Es ist feucht, kühl und es riecht nach Milchsäure. Riesige Käselaibe lagern im Keller der Sennalpe Oberberg – manche bis zu 40 Kilogramm schwer. Beeindruckend für die 16 Naturparkschüler der Grundschule Blaichach, die bei dem alpenweiten Projekt „Jugend auf dem Gipfel“ mitmachen. In mehreren alpinen und karpatischen Schutzgebieten und Naturstätten erkunden junge Menschen im Rahmen dieses Projekts die Natur- und Kulturlandschaft in den Bergen. Das Projekt wird von ALPARC, dem Netzwerk alpiner Schutzgebiete, koordiniert.
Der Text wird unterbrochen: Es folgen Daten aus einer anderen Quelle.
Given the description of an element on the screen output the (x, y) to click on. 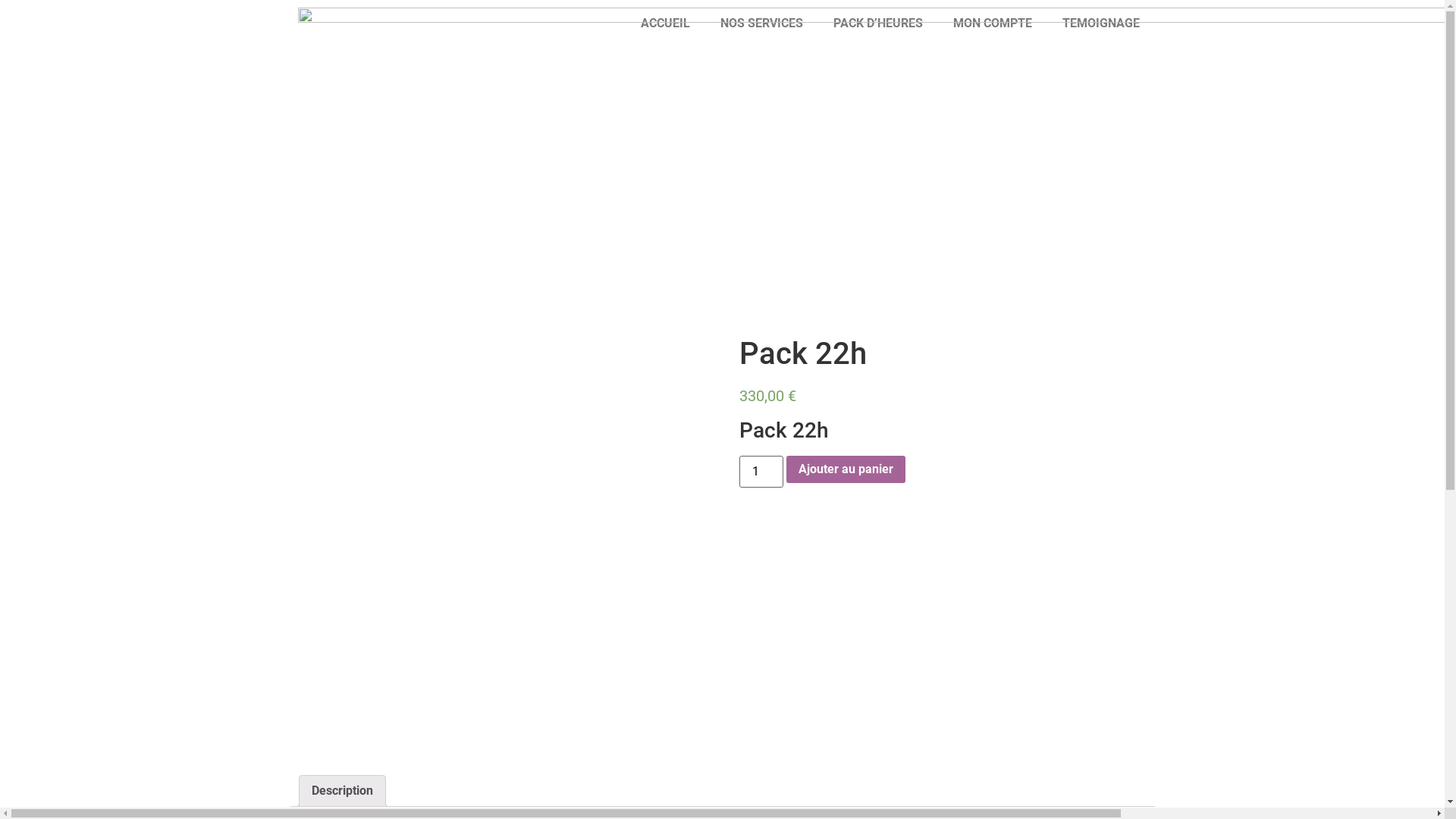
Description Element type: text (341, 790)
MON COMPTE Element type: text (991, 23)
Ajouter au panier Element type: text (845, 469)
NOS SERVICES Element type: text (761, 23)
ACCUEIL Element type: text (664, 23)
TEMOIGNAGE Element type: text (1100, 23)
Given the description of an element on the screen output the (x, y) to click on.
Normalerweise wären alle Gruppen zeitgleich am 8. Juli in den Bergen unterwegs gewesen, doch aufgrund der schlechten Wetterbedingungen mussten viele Aktionen verschoben werden. Das gemeinsame Motto von „Jugend auf dem Gipfel“ lautete in diesem Jahr "Regionale Lebensmittel". Und da hat der Naturpark Nagelfluhkette mit der charakteristischen Alpwirtschaft viel Spannendes zu bieten.
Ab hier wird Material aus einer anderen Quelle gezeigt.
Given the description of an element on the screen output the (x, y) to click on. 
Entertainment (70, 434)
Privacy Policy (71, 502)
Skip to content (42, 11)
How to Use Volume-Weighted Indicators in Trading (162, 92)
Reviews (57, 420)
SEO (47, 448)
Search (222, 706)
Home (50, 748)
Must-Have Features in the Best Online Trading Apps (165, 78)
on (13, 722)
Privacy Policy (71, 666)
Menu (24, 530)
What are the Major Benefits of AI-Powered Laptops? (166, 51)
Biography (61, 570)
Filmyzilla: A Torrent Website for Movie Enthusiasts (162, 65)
Die Viertklässler schauten sich daher mit Naturpark-Rangerin Theresa Hilber, Naturparkmitarbeiterin Anja Worschech und Lehrerin Katharina Haidl auf der Wanderung von Gunzesried zum Bärenköpfle die blumenreichen Bergwiesen und die Alpwirtschaft genauer an. „Es ist so wertvoll, dass bei uns die Lebensmittel noch direkt in der Region hergestellt werden“, sagt Theresa Hilber. Das Besondere, erzählt Senn Sebastian Beck von der Alpe Oberberg, seien die kurzen Wege, die es auf den Alpen gibt. Vom Melken bis zur Käseherstellung und zum Verkauf liegen nur etwa 100 Meter. Im Tal seien die Strecken dagegen oft viel länger, dort werde die Milch mit Tanklastern von den Landwirten abgeholt, in die Molkereien gebracht und dann wieder in verschiedene Supermärkte ausgeliefert. Dort kommen schon mal 100 Kilometer zusammen, gibt Beck einen Vergleich. Bis zu 240 Laib Bergkäse stellt er auf der Sennalpe in einem Alpsommer her – der Käse reift dann bis zu zwei Jahre und entfaltet dabei seinen vollen Geschmack. Sebastian Beck hat in diesem Jahr beim Bergkäseausstich Bestnoten für seinen Käse geholt. Das schmeckt man.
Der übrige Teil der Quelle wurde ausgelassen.